My ovo-lacto vegetarian brother and sister-in-law made a lentil chili that I hated (but only because they made it too damn spicy to hide the fact it had no meat).
LanceThruster
@Rafer Janders:
For me, it’s all things in moderation, including excess.
shortstop
@trollhattan: If you’re into stories of beat-up men (answering to the name of Lucky) who pull off amazing exploration feats in the western wilderness, check out the cascading travails of Truman Everts in Yellowstone. There’s a book about it, too, but though it’s written by a really great public speaker and Yellowstone expert, Lee Whittlesey, I can’t recommend it.
LanceThruster
On the history of the western expansion (thx for the reading recs, btw), my burg Palmdale was named that (initially Palmenthal) by the migrating Lutherans who were told that when they see palm trees, they’d be near the ocean.
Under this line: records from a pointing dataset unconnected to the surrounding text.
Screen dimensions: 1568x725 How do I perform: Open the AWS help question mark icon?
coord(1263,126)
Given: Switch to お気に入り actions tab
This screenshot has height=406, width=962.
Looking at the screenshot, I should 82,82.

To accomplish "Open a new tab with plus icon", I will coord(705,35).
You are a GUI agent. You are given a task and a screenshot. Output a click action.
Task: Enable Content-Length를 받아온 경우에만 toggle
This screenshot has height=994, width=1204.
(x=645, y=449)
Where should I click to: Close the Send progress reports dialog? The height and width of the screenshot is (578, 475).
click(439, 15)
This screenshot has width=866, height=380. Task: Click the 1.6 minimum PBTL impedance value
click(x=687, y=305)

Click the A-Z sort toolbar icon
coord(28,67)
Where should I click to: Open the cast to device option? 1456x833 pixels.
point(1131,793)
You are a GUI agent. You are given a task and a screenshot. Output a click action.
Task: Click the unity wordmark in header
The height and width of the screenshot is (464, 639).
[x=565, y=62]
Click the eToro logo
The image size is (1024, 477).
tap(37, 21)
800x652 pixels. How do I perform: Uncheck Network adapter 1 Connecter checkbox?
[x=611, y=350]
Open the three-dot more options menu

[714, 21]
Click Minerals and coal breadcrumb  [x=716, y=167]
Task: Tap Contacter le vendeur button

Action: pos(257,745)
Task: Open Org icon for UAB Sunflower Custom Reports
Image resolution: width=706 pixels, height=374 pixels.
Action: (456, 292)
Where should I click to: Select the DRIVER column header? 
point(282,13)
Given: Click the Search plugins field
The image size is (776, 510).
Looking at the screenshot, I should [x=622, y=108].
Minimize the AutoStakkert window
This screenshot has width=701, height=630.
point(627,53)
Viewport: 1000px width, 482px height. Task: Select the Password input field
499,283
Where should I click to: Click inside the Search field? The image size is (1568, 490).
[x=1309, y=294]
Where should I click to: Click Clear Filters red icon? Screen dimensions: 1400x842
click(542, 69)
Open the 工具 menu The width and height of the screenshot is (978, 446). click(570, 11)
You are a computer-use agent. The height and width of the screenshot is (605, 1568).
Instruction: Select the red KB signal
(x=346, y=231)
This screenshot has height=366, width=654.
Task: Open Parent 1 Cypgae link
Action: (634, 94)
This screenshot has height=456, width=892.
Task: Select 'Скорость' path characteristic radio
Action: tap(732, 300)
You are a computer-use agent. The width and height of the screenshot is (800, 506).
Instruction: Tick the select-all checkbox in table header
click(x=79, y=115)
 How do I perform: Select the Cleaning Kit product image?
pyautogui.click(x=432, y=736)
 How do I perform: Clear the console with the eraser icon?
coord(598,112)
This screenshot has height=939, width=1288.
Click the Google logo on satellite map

Having never seen one, they thought the Joshua trees (aka yucca palms) were palm trees.
chopper
@dmsilev:
“listen here you ungracious peon, i didn’t order a baloney sandwich, i ordered an abalone sandwich!”
Hungry Joe
@SatanicPanic: Yeah, hard to imagine one in Encinitas. I hope they get some push-back now that word about them is … out, as it were.
Thoughtcrime
Chick-fil-A-Holes
Mnemosyne
@trollhattan:
There’s no prohibition against alcohol in Catholicism, which is why we get to drink wine at 8 am Mass if we want. From what I can tell, Biden is a non-drinker because he has family history of alcoholism on both sides, so he decided that he was better off avoiding it entirely just in case.
ETA: IOW, Biden doesn’t avoid alcohol because it’s a sin, he avoids it so he doesn’t become an alcoholic. Therefore, it’s his decision about how he wants to do that avoidance and if an O’Doul’s is okay with his conscience, that’s his business.
Comrade Javamanphil
Home now so here is the link to the awesomeness that is today’s DorkTower I’d gay marry this comic strip if I wasn’t already married.
Jeffro
You have to wonder, given all the weird food reports, if Romney isn’t some sort of germ-o-phobe…
…and if that’s related to his disdain of the plebes who might be fixing said hot chocolate, pizza, etc…
xian
@John (not McCain): “Meat. Salty. Good.”
Chet
@shortstop: O@shortstop: Ancient history, but Ray Kroc was a Nixon supporter.
Georgia Leigh
http://youtu.be/LCpYClYzLmA
I wrote this for my LGBT friends after all this. <3
dance around in your bones
I dunno, I’m watching GoodFellas for the umpteenth time(on AMC)and I am a lot happier.
Politics just sucks ass sometimes.
ETA: Sorry, so behind on threads I didn’t even realize this was a days old thread. My bad – disregard.